▼▼▼

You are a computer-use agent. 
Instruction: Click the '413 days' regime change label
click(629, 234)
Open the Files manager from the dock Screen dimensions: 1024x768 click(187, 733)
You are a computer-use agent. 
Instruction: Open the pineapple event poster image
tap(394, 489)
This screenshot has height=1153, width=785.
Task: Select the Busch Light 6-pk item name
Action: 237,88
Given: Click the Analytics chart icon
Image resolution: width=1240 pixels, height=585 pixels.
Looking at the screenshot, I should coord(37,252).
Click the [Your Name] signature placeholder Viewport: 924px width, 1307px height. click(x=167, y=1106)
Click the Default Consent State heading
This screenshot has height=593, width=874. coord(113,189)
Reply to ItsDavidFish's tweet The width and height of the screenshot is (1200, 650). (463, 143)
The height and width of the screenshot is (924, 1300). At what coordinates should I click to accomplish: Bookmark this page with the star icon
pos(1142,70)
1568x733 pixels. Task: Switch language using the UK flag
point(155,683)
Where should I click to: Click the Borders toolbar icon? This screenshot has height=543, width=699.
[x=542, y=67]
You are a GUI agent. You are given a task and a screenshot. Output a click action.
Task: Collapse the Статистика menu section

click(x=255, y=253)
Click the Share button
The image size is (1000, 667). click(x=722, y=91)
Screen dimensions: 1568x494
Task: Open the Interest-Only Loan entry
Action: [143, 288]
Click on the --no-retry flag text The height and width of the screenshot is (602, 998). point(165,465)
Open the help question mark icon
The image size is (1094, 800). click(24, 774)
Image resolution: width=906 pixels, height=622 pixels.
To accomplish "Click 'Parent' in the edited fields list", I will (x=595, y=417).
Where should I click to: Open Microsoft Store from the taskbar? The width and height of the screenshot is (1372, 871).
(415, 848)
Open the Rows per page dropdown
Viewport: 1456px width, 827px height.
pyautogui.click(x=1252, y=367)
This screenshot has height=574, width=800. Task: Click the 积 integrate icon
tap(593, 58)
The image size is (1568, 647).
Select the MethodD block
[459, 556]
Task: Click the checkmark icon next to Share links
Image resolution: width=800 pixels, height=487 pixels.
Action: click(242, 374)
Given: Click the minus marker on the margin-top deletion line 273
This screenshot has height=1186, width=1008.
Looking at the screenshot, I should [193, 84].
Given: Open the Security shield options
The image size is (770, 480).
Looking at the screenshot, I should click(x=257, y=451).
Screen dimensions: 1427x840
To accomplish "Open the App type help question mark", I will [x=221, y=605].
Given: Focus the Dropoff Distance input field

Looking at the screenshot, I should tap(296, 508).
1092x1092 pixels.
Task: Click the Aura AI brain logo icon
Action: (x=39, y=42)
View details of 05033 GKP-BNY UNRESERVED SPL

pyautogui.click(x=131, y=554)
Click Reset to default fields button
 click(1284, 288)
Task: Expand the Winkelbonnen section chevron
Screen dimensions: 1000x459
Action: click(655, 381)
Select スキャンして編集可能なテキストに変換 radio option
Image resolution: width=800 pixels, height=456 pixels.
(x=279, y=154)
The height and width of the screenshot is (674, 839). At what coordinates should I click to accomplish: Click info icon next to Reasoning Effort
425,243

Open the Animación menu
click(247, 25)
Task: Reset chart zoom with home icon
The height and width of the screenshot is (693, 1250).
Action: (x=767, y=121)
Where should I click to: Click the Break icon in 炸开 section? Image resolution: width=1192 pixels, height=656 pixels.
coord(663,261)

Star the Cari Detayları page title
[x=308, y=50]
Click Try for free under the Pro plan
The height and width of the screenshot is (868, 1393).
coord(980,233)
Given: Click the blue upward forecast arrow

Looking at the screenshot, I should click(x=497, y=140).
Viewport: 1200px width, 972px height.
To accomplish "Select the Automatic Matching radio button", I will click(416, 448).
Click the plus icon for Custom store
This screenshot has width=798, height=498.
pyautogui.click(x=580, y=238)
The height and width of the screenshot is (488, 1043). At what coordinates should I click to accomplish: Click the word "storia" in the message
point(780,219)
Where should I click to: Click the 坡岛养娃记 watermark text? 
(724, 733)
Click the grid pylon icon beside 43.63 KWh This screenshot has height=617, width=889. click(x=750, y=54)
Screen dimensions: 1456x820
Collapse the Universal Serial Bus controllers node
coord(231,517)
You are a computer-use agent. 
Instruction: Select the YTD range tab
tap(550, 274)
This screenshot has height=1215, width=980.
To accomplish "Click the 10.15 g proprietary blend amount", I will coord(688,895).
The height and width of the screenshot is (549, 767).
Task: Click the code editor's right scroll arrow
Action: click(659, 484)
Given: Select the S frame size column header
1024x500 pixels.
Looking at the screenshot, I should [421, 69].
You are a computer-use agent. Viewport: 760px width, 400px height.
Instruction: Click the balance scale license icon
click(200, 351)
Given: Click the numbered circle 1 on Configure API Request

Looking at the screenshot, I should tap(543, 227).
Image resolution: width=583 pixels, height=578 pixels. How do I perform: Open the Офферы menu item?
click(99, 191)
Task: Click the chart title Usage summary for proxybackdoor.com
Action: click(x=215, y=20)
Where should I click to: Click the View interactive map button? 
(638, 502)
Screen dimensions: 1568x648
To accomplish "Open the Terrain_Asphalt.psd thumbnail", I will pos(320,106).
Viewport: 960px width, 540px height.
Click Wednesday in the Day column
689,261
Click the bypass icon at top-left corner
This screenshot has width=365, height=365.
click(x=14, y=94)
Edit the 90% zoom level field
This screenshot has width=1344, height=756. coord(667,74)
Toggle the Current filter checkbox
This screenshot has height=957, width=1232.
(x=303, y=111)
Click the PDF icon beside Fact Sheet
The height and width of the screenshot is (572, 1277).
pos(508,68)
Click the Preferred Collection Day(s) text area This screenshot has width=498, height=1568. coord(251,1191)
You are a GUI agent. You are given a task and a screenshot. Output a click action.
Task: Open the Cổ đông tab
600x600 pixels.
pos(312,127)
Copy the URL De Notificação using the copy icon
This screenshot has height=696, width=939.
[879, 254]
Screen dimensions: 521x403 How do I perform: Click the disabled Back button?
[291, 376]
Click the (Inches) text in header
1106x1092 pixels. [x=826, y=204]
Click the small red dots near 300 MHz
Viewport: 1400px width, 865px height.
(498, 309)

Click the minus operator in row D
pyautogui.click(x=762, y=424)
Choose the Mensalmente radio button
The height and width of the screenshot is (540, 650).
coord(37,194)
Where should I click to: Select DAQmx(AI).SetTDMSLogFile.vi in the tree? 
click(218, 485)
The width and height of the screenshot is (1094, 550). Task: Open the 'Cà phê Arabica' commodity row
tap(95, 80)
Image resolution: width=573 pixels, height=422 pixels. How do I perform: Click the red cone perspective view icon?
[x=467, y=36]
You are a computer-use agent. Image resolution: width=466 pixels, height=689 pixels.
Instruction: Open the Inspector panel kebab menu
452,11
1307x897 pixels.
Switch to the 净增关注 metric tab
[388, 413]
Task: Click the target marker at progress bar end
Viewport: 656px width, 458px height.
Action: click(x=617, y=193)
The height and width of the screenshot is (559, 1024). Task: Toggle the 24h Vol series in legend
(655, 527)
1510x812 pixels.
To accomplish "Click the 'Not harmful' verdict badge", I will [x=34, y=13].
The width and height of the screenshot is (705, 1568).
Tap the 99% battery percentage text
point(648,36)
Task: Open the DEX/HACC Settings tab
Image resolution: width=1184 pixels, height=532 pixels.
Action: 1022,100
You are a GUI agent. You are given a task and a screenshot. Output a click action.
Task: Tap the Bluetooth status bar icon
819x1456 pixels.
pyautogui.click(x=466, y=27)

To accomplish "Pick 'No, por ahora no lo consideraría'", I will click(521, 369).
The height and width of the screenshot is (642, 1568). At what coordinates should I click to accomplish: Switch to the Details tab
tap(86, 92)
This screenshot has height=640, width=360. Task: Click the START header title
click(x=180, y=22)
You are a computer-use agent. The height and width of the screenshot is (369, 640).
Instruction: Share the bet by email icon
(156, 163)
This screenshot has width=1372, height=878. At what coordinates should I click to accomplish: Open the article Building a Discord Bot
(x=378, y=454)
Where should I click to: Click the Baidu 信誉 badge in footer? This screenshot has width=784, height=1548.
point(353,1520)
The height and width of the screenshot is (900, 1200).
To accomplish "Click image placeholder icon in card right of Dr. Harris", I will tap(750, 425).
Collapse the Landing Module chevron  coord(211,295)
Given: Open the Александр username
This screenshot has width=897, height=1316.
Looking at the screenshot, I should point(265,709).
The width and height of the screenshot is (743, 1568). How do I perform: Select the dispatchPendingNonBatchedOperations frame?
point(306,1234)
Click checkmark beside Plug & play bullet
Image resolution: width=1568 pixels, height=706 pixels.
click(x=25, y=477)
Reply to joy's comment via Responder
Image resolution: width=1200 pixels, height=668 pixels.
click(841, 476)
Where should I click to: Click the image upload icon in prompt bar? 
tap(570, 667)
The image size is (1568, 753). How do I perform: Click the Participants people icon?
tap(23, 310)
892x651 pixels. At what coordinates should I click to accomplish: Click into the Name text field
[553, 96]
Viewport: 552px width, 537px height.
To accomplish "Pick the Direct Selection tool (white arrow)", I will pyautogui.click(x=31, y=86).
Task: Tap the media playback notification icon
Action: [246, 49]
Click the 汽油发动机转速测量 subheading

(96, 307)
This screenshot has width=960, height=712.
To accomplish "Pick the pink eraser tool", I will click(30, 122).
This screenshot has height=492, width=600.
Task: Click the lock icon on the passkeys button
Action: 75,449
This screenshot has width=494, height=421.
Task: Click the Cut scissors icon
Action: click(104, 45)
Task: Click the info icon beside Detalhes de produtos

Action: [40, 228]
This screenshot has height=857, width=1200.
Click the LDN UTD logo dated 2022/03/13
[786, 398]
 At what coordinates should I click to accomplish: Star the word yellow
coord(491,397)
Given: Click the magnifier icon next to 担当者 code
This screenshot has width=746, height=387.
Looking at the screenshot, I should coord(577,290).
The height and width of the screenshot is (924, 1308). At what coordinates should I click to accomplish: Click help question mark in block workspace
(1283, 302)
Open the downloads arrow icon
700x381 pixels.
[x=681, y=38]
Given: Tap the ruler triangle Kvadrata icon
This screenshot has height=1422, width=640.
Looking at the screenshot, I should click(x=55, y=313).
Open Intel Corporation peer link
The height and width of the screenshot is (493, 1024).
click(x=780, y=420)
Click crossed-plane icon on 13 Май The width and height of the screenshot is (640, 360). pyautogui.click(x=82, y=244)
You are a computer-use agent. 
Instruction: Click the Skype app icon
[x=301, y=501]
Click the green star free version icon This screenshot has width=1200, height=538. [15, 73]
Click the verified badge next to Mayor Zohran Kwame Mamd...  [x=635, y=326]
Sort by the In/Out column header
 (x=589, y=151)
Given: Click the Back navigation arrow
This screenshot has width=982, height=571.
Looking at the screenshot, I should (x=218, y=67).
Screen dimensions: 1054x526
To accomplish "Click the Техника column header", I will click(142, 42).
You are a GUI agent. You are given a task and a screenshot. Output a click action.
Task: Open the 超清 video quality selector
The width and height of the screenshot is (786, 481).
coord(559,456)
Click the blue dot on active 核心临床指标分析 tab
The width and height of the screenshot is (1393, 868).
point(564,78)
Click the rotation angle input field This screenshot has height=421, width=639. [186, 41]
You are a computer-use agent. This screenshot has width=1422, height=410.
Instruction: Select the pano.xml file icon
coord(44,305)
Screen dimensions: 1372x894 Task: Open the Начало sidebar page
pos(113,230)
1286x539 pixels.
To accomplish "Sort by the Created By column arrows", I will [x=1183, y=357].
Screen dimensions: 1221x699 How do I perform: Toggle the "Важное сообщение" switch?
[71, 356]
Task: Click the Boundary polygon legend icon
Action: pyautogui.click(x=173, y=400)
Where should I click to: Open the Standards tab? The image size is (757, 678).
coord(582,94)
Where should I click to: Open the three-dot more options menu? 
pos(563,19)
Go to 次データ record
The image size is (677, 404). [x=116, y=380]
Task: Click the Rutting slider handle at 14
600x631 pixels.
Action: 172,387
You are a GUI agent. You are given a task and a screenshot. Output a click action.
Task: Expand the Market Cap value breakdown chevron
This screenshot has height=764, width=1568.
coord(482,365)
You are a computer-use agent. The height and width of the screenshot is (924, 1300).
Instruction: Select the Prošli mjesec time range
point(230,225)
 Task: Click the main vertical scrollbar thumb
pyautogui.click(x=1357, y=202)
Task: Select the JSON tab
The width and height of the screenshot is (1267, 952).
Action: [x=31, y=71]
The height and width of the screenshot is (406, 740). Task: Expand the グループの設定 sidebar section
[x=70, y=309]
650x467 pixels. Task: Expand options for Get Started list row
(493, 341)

▲▲▲

**Problem details:** Starting at the line with "The height and width of the screenshot is (406, 740).", print each remaining line of the listing above exactly as it appears.

**Result of this exercise:**
The height and width of the screenshot is (406, 740). Task: Expand the グループの設定 sidebar section
[x=70, y=309]
650x467 pixels. Task: Expand options for Get Started list row
(493, 341)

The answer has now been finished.